O Paraná constituiu uma das maiores redes de universidades estaduais do Brasil e historicamente sempre foi desprezado pelo governo federal no quesito investimentos em ensino superior. Nos últimos 10 anos, com o discurso de expansão da educação de nível superior, a União aumentou em todo o País o número de vagas, instituições e campi sob sua tutela. O Paraná foi contemplado nesse processo, com a criação da Universidade Federal da Integração Latino-Americana, em 2010, e do Instituto Federal do Paraná, em 2008, e com a ampliação de vagas, cursos e campi das universidades Federal (UFPR) e Tecnológica Federal do Paraná (UTFPR).
Os números do Censo da Educação Superior, divulgados recentemente pelo Ministério da Educação (MEC), mostram os reflexos dessa política. Em 2002, o Paraná tinha 26,7 mil estudantes em cursos de graduação presenciais de instituições de ensino superior federais. Dez anos depois, o número havia saltado para 48,3 mil alunos.

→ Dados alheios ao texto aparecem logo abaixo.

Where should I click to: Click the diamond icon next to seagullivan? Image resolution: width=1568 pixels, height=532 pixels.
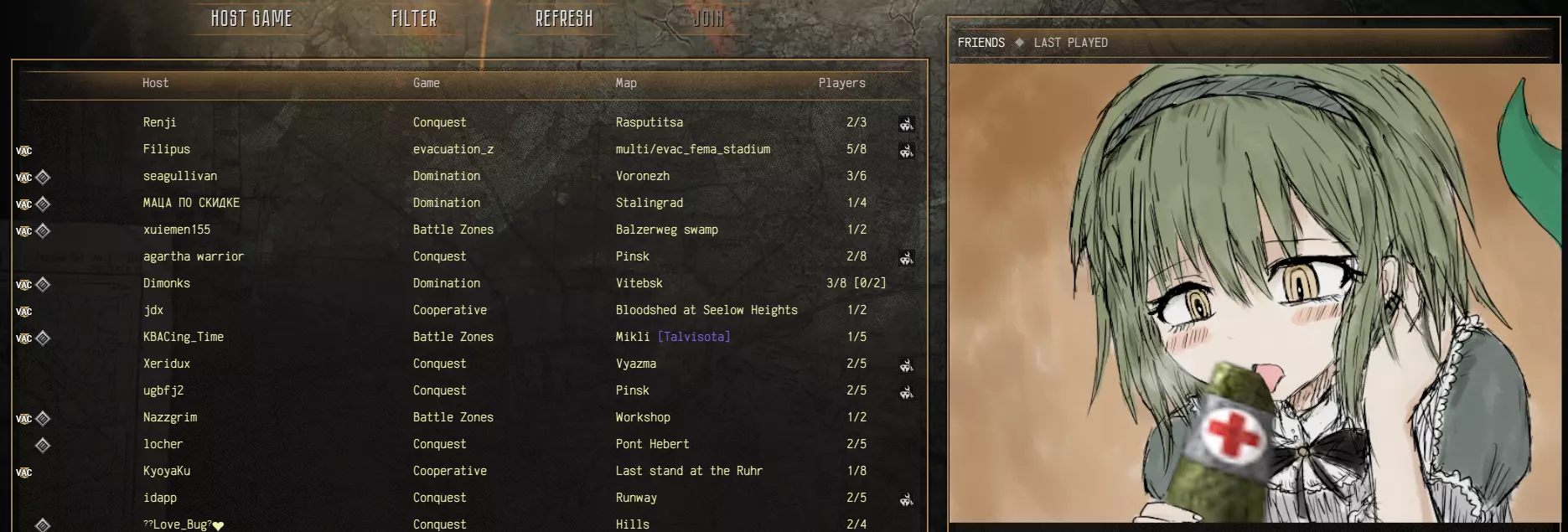[44, 177]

Embora o crescimento seja expressivo em termos absolutos, uma análise comparativa com o índice nacional e o registrado em outros Estados mostra que o Paraná continua sendo desprezado pela União quando o assunto é ensino superior.

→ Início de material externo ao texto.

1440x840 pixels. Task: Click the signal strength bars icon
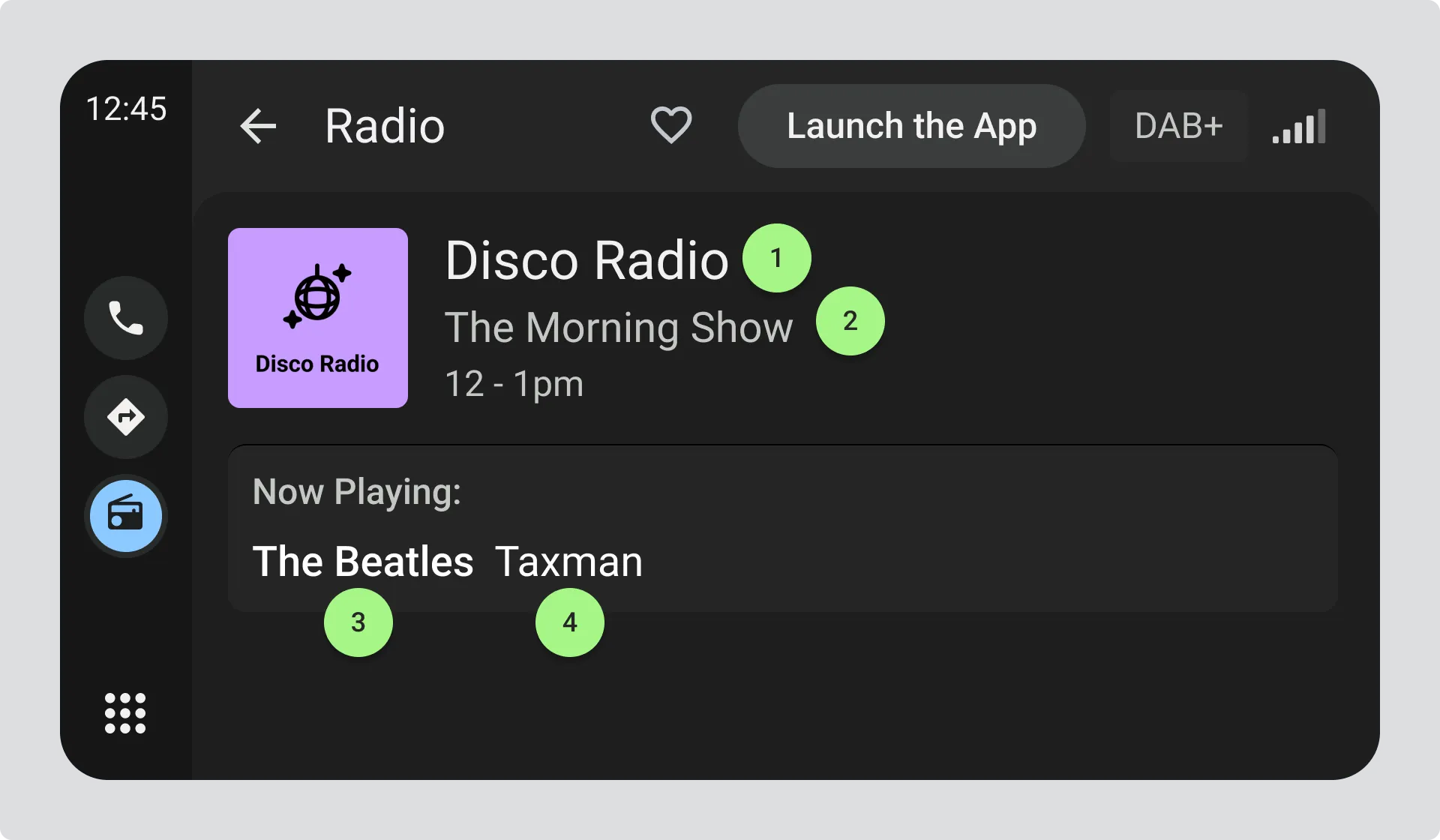tap(1299, 127)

Em 2002, os estudantes de instituições federais representavam 29,56% do total de universitários em cursos superiores públicos presenciais ofertados no Paraná. Era um dos três piores índices do Brasil – apenas São Paulo, com proporção de 5,28%, e Tocantins, que à época não tinha instituições de ensino superior mantidas pela União, estavam em situação pior. O índice nacional era de 50,55%.
No ano passado, os matriculados em escolas superiores federais já representavam 39,92% dos universitários em cursos de graduação presenciais públicos no Paraná. Apesar do crescimento, a proporção paranaense continuava sendo uma das três menores do País. São Paulo apresentava um patamar de 13,58% e Santa Catarina "substituiu" Tocantins, com índice de 23,89%.
Nacionalmente, de cada 100 estudantes de instituições superiores públicas, 57 frequentavam aulas em escolas mantidas pelo governo federal. Em três Estados, Rondônia, Acre e Sergipe, todos os alunos de cursos de graduação presenciais em escolas superiores públicas estudavam em instituições federais. Em outros, o índice se aproximava de 100%, como no Rio Grande do Sul, com patamar de 97,35%.
A FOLHA solicitou ao MEC informações sobre investimentos em ensino superior no Paraná, mas não havia obtido resposta até o fechamento desta reportagem.